- ОТРЫВОК ТЕКСТА:
|---|
Так как мы их, эти деревья, сравниваем не просто так, так сказать, валяем и к стенке приставляем, – а:
– В уме! – то и получается – это одно и тоже.
Никита Сергеич ужаснулся тому, что дерево, которое он видел при входе в зрительный зал Манежа – или что у них есть еще там – и запомненное им, как:
– Чинная и благородная социалистическая реальность, – после сравнения с Древом Жизни Неизвестного – превратилась в это же уродство! – Как говорится:
– Как ни тряси башкой, а точно: вот именно эту корягу и видел при входе, но этого же ж не может быть, так как по летоисчислению средневековых схоластов:
– Не может быть никогда!
И тоже самое произошло с Геннадием Андреевичем, когда его коронная фраза:
– О полной победе молодых и образованных, – была произнесена дамой, как несоответствие, и более того:
– В обе стороны: не только остальные на фоне молодых и образованных кажутся облезлыми ишаками, как-то:
– Пятнадцатилетние девушки с огромными синими бантами, пьющие кофе, стоял, как Сократ на развалинах Помпеи, в виде культурно-массовых раньше заведений, и другие почти такого же – чуть больше – возраста, продающие разливное пиво на Тверской – это по понедельникам, средам и пятницам, а по четным сами каются в машине:
– Одна за рулем, а другая всегда поет одну и ту же задорно-зазывную песню:
– Младший лейтенант – мальчик молодой!
А в воскресный выходной они же мирно беседуют с приезжими из южных республик на тему секса:
– В любом количестве, и даже качестве, – ибо одна из них белокурая и красивая, как Мэрилин Монро, а другая похожа на ведьму из сериала про русскую деревню во время ее раскулачивания. – Следовательно:
– И сами молодые, образованные:
– Такие же, как эти две стахановки, – ибо:
– У нас все равны, – это скорее всего, и была вторая фраза, процитированная журналисткой Софией Шихаб.
|---|
- Строки из набора данных для локализации элементов на экране:
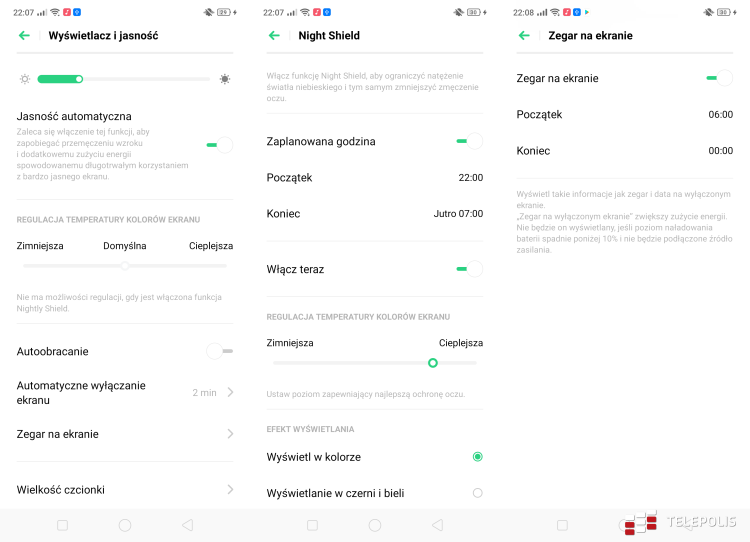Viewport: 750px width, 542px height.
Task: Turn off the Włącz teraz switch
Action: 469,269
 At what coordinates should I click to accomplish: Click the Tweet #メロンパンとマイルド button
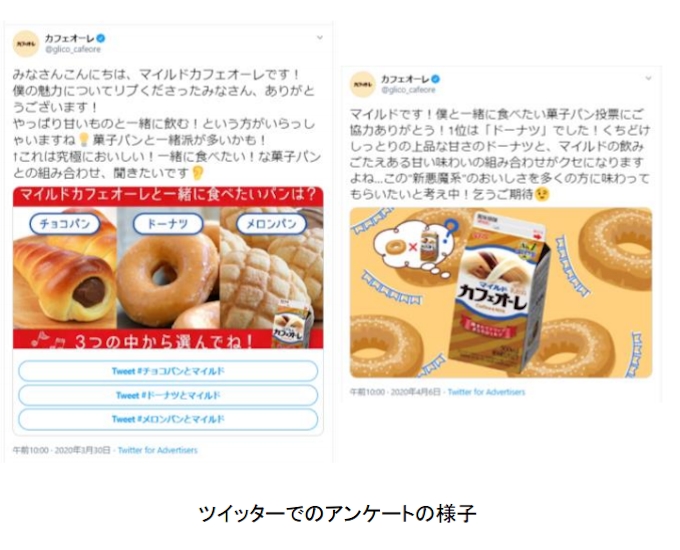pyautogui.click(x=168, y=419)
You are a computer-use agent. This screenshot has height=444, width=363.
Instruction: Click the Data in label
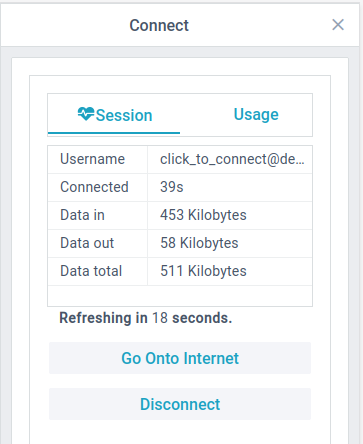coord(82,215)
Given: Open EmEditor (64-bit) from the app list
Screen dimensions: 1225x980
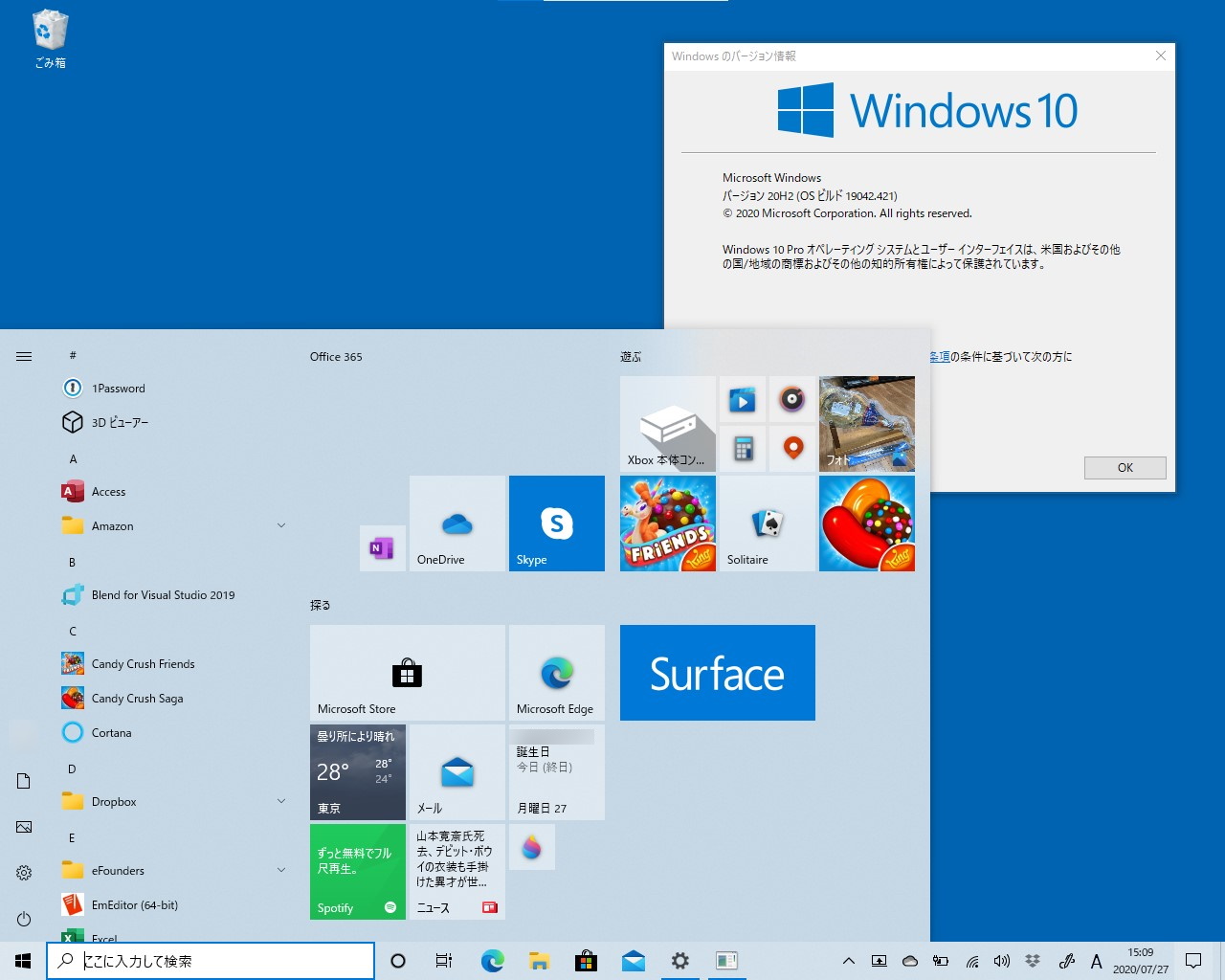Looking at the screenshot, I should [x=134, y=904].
|---|
- ПИСЬМЕННЫЕ ЗАДАНИЯ:
a) Переведите на английский язык предложение из отрывка: «– У нас все равны, – это скорее всего, и была вторая фраза, процитированная журналисткой Софией Шихаб.»
b) Сократите абзац отрывка, начинающийся словами «– В любом количестве, и даже качестве», сохранив его основные факты.
c) Где, согласно отрывку, Никита Сергеич видел дерево, которое запомнил?
Записи получены из другого источника.

- РЕШЕНИЯ С РАЗБОРОМ:
a) "We are all equal": this, most likely, was the second phrase quoted by the journalist Sofia Shikhab.

b) В любом количестве и даже качестве: одна из них белокурая красавица, как Мэрилин Монро, а другая похожа на ведьму из сериала о русской деревне времён раскулачивания.

c) При входе в зрительный зал Манежа.